Davos: The richest one per cent in India cornered 73 per cent of the wealth generated in the country in 2017, according to a new survey that presented a worrying picture of rising income inequality.

Besides, 67 crore Indians comprising the population’s poorest half saw their wealth rise by just one per cent, as per the international rights group Oxfam, which released the survey hours before the start of the annual congregation of World Economic Forum (WEF) in this resort town.

The situation appears even more grim globally, where 82 per cent of the wealth generated in 2017 worldwide went to the one per cent, while 3.7 billion people that account for the poorest half of population saw no increase in their wealth.

The annual Oxfam survey is keenly watched and is discussed in detail at the World Economic Forum annual meeting where rising income and gender inequality is among the key talking points for the world leaders.

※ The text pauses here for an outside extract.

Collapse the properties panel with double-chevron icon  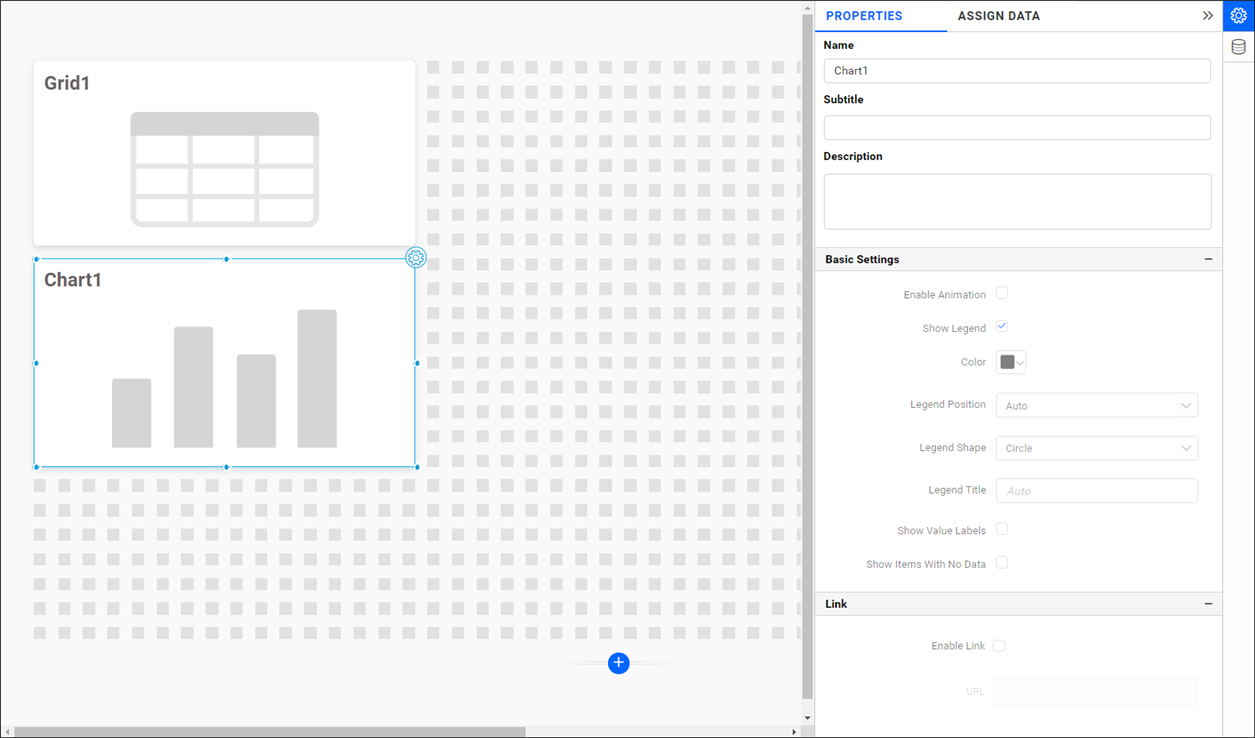[1207, 16]
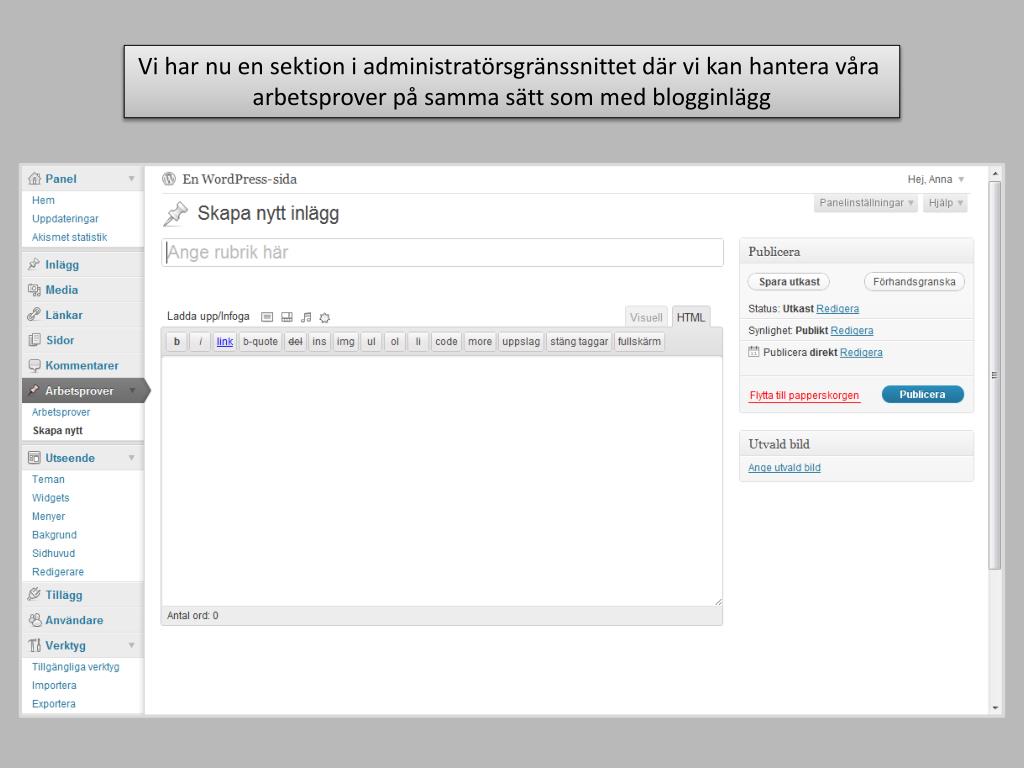Click Spara utkast button
Viewport: 1024px width, 768px height.
tap(789, 282)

Last year’s survey had showed that India’s richest one per cent held a huge 58 per cent of the country's total wealth -- higher than the global figure of about 50 per cent. This year’s survey also showed that the wealth of India’s richest one per cent increased by over Rs20.9 lakh crore during 2017, an amount equivalent to total budget of the central government in 2017-18, Oxfam India said.

The report titled ‘Reward Work, Not Wealth,’ Oxfam said, reveals how the global economy enables wealthy elite to accumulate vast wealth even as hundreds of millions of people struggle to survive on poverty pay.

“2017 saw an unprecedented increase in the number of billionaires, at a rate of one every two days. Billionaire wealth has risen by an average of 13 per cent a year since 2010 -- six times faster than the wages of ordinary workers, which have risen by a yearly average of just two per cent,” it said.

In India, it will take 941 years for a minimum wage worker in rural India to earn what the top paid executive at a leading Indian garment firm earns in a year, the study found.